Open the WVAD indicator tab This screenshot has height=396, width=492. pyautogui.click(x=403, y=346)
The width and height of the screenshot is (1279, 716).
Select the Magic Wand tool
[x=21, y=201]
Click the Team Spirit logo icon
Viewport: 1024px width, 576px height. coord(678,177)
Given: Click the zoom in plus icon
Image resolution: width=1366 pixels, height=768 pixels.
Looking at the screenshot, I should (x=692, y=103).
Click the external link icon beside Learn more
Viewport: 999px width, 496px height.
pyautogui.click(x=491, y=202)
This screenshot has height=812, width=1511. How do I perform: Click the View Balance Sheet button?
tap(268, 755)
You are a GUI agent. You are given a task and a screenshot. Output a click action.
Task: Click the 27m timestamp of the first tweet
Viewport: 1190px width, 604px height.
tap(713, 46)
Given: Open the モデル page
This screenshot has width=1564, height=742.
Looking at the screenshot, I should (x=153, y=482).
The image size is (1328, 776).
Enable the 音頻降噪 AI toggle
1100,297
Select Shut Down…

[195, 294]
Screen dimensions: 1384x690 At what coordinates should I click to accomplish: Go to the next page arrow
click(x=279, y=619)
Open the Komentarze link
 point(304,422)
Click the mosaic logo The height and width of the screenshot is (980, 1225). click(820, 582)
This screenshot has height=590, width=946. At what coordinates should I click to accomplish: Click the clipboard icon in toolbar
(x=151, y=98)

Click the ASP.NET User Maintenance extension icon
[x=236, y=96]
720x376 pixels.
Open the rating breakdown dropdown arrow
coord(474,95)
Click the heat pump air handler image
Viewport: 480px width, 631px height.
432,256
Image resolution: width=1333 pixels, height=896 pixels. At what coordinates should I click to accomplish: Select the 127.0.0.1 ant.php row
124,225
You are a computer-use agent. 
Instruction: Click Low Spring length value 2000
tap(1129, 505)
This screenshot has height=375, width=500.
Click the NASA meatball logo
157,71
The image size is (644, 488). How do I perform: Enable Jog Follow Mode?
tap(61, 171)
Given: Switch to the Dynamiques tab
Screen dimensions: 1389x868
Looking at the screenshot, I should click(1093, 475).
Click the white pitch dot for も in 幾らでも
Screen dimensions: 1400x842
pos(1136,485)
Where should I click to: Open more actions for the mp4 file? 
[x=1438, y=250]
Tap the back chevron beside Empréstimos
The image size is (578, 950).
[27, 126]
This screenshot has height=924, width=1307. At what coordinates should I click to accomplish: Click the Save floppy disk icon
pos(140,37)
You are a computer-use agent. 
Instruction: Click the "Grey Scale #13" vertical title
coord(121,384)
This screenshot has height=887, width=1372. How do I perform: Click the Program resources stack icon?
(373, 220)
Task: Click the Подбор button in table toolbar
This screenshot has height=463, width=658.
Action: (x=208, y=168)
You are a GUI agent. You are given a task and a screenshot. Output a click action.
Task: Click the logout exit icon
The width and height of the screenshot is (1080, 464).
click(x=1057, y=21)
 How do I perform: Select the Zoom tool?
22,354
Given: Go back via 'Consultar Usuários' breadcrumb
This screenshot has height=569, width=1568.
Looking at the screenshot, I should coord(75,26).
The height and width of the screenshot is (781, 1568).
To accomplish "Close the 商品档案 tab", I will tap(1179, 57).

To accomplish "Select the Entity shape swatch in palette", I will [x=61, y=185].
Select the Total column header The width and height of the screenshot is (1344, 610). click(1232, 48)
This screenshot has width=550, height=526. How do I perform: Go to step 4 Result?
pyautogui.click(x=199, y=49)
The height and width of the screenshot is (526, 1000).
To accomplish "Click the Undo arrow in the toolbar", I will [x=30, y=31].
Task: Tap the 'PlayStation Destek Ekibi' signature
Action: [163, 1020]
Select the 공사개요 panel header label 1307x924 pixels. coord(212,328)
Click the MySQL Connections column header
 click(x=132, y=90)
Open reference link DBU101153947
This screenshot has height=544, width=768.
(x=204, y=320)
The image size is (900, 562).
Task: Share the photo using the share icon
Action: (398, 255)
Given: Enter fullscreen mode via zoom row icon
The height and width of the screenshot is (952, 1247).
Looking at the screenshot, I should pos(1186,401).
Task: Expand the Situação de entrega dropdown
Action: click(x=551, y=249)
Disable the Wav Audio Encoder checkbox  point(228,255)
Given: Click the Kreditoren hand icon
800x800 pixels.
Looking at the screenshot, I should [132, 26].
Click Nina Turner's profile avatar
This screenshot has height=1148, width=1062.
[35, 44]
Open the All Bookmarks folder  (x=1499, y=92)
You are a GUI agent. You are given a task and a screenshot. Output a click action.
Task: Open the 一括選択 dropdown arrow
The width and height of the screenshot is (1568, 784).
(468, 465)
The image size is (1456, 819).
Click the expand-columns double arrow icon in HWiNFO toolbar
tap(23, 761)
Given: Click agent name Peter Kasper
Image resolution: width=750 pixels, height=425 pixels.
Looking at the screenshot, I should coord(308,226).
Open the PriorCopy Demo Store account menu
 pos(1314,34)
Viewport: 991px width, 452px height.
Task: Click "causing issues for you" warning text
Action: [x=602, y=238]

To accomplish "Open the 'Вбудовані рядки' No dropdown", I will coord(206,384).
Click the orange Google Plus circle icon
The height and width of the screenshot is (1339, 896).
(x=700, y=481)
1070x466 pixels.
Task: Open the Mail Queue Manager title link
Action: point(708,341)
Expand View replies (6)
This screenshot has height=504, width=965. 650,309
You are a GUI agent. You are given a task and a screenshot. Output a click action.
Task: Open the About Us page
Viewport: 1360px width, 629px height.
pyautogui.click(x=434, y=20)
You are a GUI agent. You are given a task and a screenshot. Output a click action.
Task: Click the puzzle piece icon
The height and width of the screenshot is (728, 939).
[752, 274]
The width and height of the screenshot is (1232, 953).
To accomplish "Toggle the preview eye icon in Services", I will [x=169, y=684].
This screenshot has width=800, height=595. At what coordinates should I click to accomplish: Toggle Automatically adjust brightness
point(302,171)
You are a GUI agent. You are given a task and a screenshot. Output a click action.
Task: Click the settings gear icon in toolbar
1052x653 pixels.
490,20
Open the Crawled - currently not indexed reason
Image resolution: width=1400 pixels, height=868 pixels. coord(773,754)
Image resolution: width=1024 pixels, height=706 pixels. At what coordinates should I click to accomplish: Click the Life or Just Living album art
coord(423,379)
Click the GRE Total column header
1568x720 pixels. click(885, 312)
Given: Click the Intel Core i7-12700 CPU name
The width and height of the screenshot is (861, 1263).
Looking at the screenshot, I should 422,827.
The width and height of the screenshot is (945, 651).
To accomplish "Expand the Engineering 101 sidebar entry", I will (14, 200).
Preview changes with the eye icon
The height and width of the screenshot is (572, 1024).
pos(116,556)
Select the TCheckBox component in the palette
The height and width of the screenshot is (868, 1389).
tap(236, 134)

--------------------------------

• _The exercise_: Format the material above as a JSON list of strings with one string per line, leaving out any blank lines.

• _Final result_:
[
  "Open the WVAD indicator tab This screenshot has height=396, width=492. pyautogui.click(x=403, y=346)",
  "The width and height of the screenshot is (1279, 716).",
  "Select the Magic Wand tool",
  "[x=21, y=201]",
  "Click the Team Spirit logo icon",
  "Viewport: 1024px width, 576px height. coord(678,177)",
  "Given: Click the zoom in plus icon",
  "Image resolution: width=1366 pixels, height=768 pixels.",
  "Looking at the screenshot, I should (x=692, y=103).",
  "Click the external link icon beside Learn more",
  "Viewport: 999px width, 496px height.",
  "pyautogui.click(x=491, y=202)",
  "This screenshot has height=812, width=1511. How do I perform: Click the View Balance Sheet button?",
  "tap(268, 755)",
  "You are a GUI agent. You are given a task and a screenshot. Output a click action.",
  "Task: Click the 27m timestamp of the first tweet",
  "Viewport: 1190px width, 604px height.",
  "tap(713, 46)",
  "Given: Open the モデル page",
  "This screenshot has width=1564, height=742.",
  "Looking at the screenshot, I should (x=153, y=482).",
  "The image size is (1328, 776).",
  "Enable the 音頻降噪 AI toggle",
  "1100,297",
  "Select Shut Down…",
  "[195, 294]",
  "Screen dimensions: 1384x690 At what coordinates should I click to accomplish: Go to the next page arrow",
  "click(x=279, y=619)",
  "Open the Komentarze link",
  " point(304,422)",
  "Click the mosaic logo The height and width of the screenshot is (980, 1225). click(820, 582)",
  "This screenshot has height=590, width=946. At what coordinates should I click to accomplish: Click the clipboard icon in toolbar",
  "(x=151, y=98)",
  "Click the ASP.NET User Maintenance extension icon",
  "[x=236, y=96]",
  "720x376 pixels.",
  "Open the rating breakdown dropdown arrow",
  "coord(474,95)",
  "Click the heat pump air handler image",
  "Viewport: 480px width, 631px height.",
  "432,256",
  "Image resolution: width=1333 pixels, height=896 pixels. At what coordinates should I click to accomplish: Select the 127.0.0.1 ant.php row",
  "124,225",
  "You are a computer-use agent. ",
  "Instruction: Click Low Spring length value 2000",
  "tap(1129, 505)",
  "This screenshot has height=375, width=500.",
  "Click the NASA meatball logo",
  "157,71",
  "The image size is (644, 488). How do I perform: Enable Jog Follow Mode?",
  "tap(61, 171)",
  "Given: Switch to the Dynamiques tab",
  "Screen dimensions: 1389x868",
  "Looking at the screenshot, I should click(1093, 475).",
  "Click the white pitch dot for も in 幾らでも",
  "Screen dimensions: 1400x842",
  "pos(1136,485)",
  "Where should I click to: Open more actions for the mp4 file? ",
  "[x=1438, y=250]",
  "Tap the back chevron beside Empréstimos",
  "The image size is (578, 950).",
  "[27, 126]",
  "This screenshot has height=924, width=1307. At what coordinates should I click to accomplish: Click the Save floppy disk icon",
  "pos(140,37)",
  "You are a computer-use agent. ",
  "Instruction: Click the \"Grey Scale #13\" vertical title",
  "coord(121,384)",
  "This screenshot has height=887, width=1372. How do I perform: Click the Program resources stack icon?",
  "(373, 220)",
  "Task: Click the Подбор button in table toolbar",
  "This screenshot has height=463, width=658.",
  "Action: (x=208, y=168)",
  "You are a GUI agent. You are given a task and a screenshot. Output a click action.",
  "Task: Click the logout exit icon",
  "The width and height of the screenshot is (1080, 464).",
  "click(x=1057, y=21)",
  " How do I perform: Select the Zoom tool?",
  "22,354",
  "Given: Go back via 'Consultar Usuários' breadcrumb",
  "This screenshot has height=569, width=1568.",
  "Looking at the screenshot, I should coord(75,26).",
  "The height and width of the screenshot is (781, 1568).",
  "To accomplish \"Close the 商品档案 tab\", I will tap(1179, 57).",
  "To accomplish \"Select the Entity shape swatch in palette\", I will [x=61, y=185].",
  "Select the Total column header The width and height of the screenshot is (1344, 610). click(1232, 48)",
  "This screenshot has width=550, height=526. How do I perform: Go to step 4 Result?",
  "pyautogui.click(x=199, y=49)",
  "The height and width of the screenshot is (526, 1000).",
  "To accomplish \"Click the Undo arrow in the toolbar\", I will [x=30, y=31].",
  "Task: Tap the 'PlayStation Destek Ekibi' signature",
  "Action: [163, 1020]",
  "Select the 공사개요 panel header label 1307x924 pixels. coord(212,328)",
  "Click the MySQL Connections column header",
  " click(x=132, y=90)",
  "Open reference link DBU101153947",
  "This screenshot has height=544, width=768.",
  "(x=204, y=320)",
  "The image size is (900, 562).",
  "Task: Share the photo using the share icon",
  "Action: (398, 255)",
  "Given: Enter fullscreen mode via zoom row icon",
  "The height and width of the screenshot is (952, 1247).",
  "Looking at the screenshot, I should pos(1186,401).",
  "Task: Expand the Situação de entrega dropdown",
  "Action: click(x=551, y=249)",
  "Disable the Wav Audio Encoder checkbox  point(228,255)",
  "Given: Click the Kreditoren hand icon",
  "800x800 pixels.",
  "Looking at the screenshot, I should [132, 26].",
  "Click Nina Turner's profile avatar",
  "This screenshot has height=1148, width=1062.",
  "[35, 44]",
  "Open the All Bookmarks folder  (x=1499, y=92)",
  "You are a GUI agent. You are given a task and a screenshot. Output a click action.",
  "Task: Open the 一括選択 dropdown arrow",
  "The width and height of the screenshot is (1568, 784).",
  "(468, 465)",
  "The image size is (1456, 819).",
  "Click the expand-columns double arrow icon in HWiNFO toolbar",
  "tap(23, 761)",
  "Given: Click agent name Peter Kasper",
  "Image resolution: width=750 pixels, height=425 pixels.",
  "Looking at the screenshot, I should coord(308,226).",
  "Open the PriorCopy Demo Store account menu",
  " pos(1314,34)",
  "Viewport: 991px width, 452px height.",
  "Task: Click \"causing issues for you\" warning text",
  "Action: [x=602, y=238]",
  "To accomplish \"Open the 'Вбудовані рядки' No dropdown\", I will coord(206,384).",
  "Click the orange Google Plus circle icon",
  "The height and width of the screenshot is (1339, 896).",
  "(x=700, y=481)",
  "1070x466 pixels.",
  "Task: Open the Mail Queue Manager title link",
  "Action: point(708,341)",
  "Expand View replies (6)",
  "This screenshot has height=504, width=965. 650,309",
  "You are a GUI agent. You are given a task and a screenshot. Output a click action.",
  "Task: Open the About Us page",
  "Viewport: 1360px width, 629px height.",
  "pyautogui.click(x=434, y=20)",
  "You are a GUI agent. You are given a task and a screenshot. Output a click action.",
  "Task: Click the puzzle piece icon",
  "The height and width of the screenshot is (728, 939).",
  "[752, 274]",
  "The width and height of the screenshot is (1232, 953).",
  "To accomplish \"Toggle the preview eye icon in Services\", I will [x=169, y=684].",
  "This screenshot has width=800, height=595. At what coordinates should I click to accomplish: Toggle Automatically adjust brightness",
  "point(302,171)",
  "You are a GUI agent. You are given a task and a screenshot. Output a click action.",
  "Task: Click the settings gear icon in toolbar",
  "1052x653 pixels.",
  "490,20",
  "Open the Crawled - currently not indexed reason",
  "Image resolution: width=1400 pixels, height=868 pixels. coord(773,754)",
  "Image resolution: width=1024 pixels, height=706 pixels. At what coordinates should I click to accomplish: Click the Life or Just Living album art",
  "coord(423,379)",
  "Click the GRE Total column header",
  "1568x720 pixels. click(885, 312)",
  "Given: Click the Intel Core i7-12700 CPU name",
  "The width and height of the screenshot is (861, 1263).",
  "Looking at the screenshot, I should 422,827.",
  "The width and height of the screenshot is (945, 651).",
  "To accomplish \"Expand the Engineering 101 sidebar entry\", I will (14, 200).",
  "Preview changes with the eye icon",
  "The height and width of the screenshot is (572, 1024).",
  "pos(116,556)",
  "Select the TCheckBox component in the palette",
  "The height and width of the screenshot is (868, 1389).",
  "tap(236, 134)"
]